He was thus able to send his son Bertie to Paris in order to study the French end of the business. Bertie was to lodge in the rue de l’Abbaye, and to stay for a year, recording his expenses in a Lett’s pocket diary, frequenting the Louvre, and walking everywhere to visit churches and notable sites. Whether or not these peregrinations were inspired by the loneliness and discomfort of his attic room, he seems to have cheered up once out in the street and in time matured into the sort of visitor ideally situated to appreciate what Paris had to offer a timid 19-year-old from Lewisham. The firm of Baillière, Tindall and Cox, which Bertie was trained to join, was eventually established in Henrietta Street, Covent Garden. Both Bertie and his father lived into their nineties and worked to within a few days of their deaths.
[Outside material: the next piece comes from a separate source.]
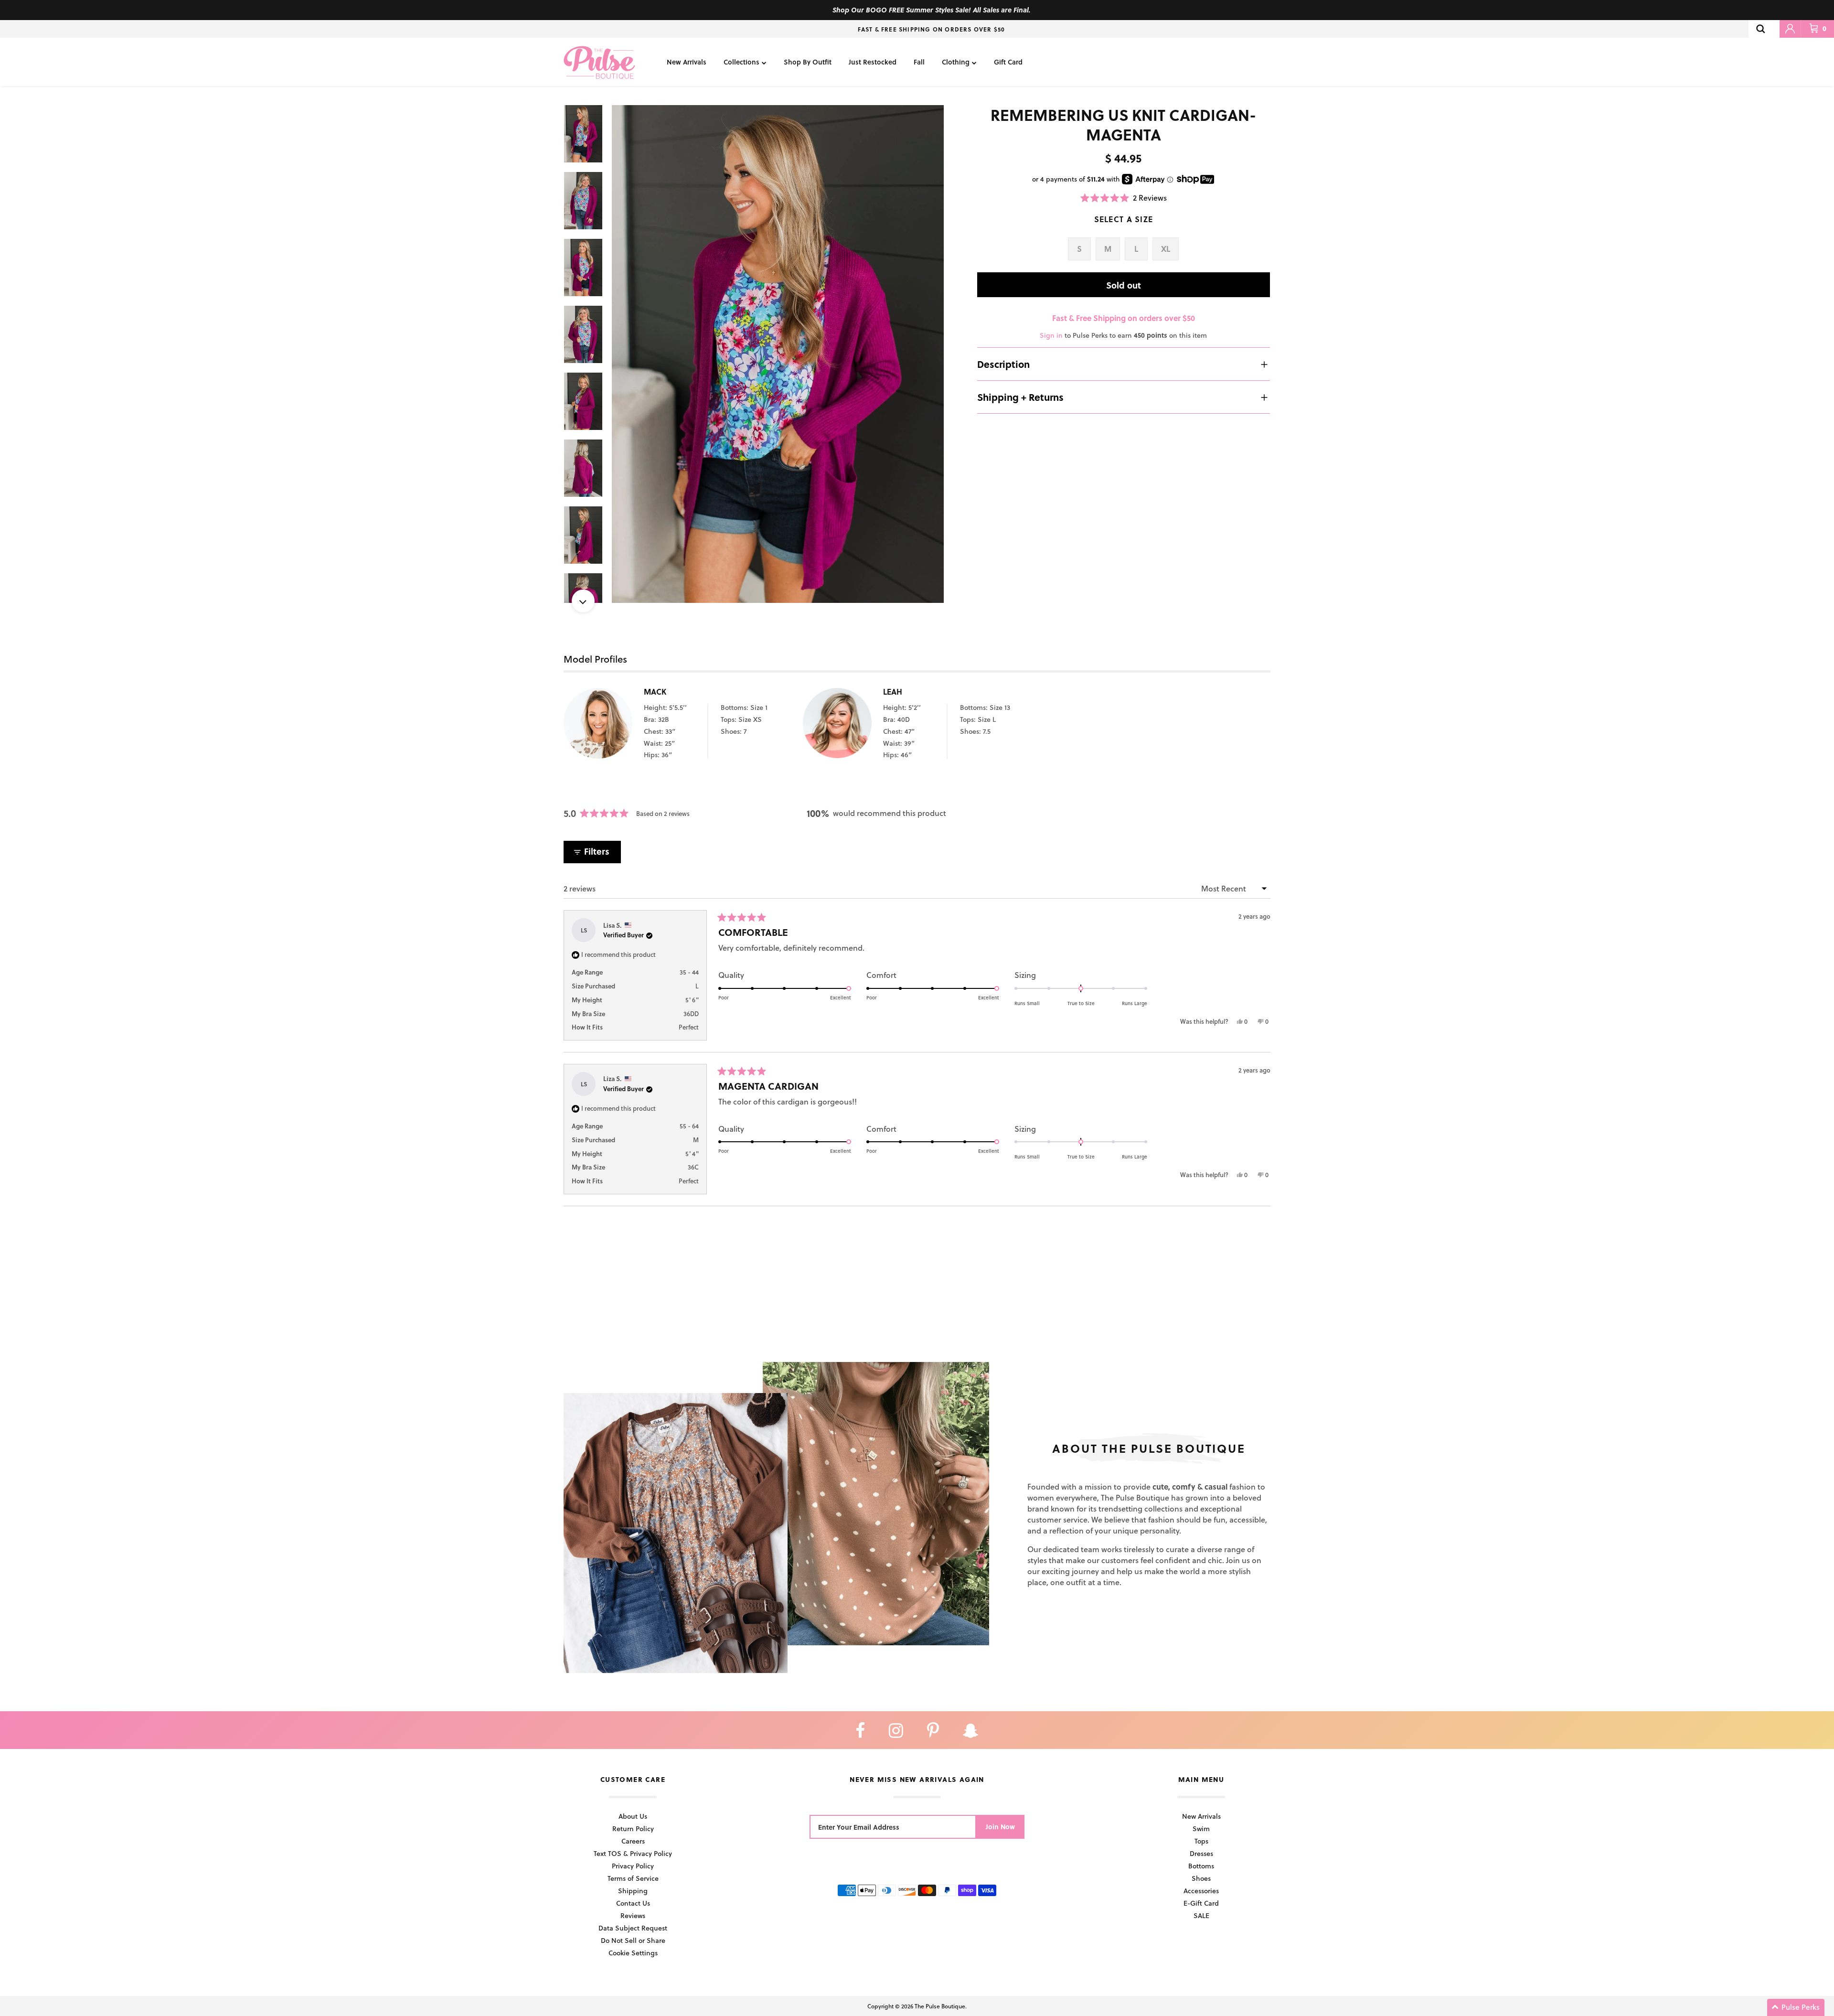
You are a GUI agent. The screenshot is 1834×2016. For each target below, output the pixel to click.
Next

It is interesting to note how modern maladies increase incrementally with the passing of time. Neither Arthur Jacob nor Bertie Tindall seems ever to have been indisposed. Bertie’s spinster sister, Maud, who nursed in France during the first world war, went to Paris repeatedly to shake off an alleged delicacy and in so doing became rather more robust than she would have been at home. She too, inspite of dire predictions, lived into her nineties. Rather more at risk was a latter-day ‘Julia’, who seems to have had a tricky mother from whom she was obliged to escape from time to time. The mother, ‘Ursula’, suffered from depression, which became progressively worse, and ended fatally. ‘Julia’ settled for a time in Paris, and presumably wrote this agreeable book, a tribute to past lives and to the city where it is still possible to negotiate ones future.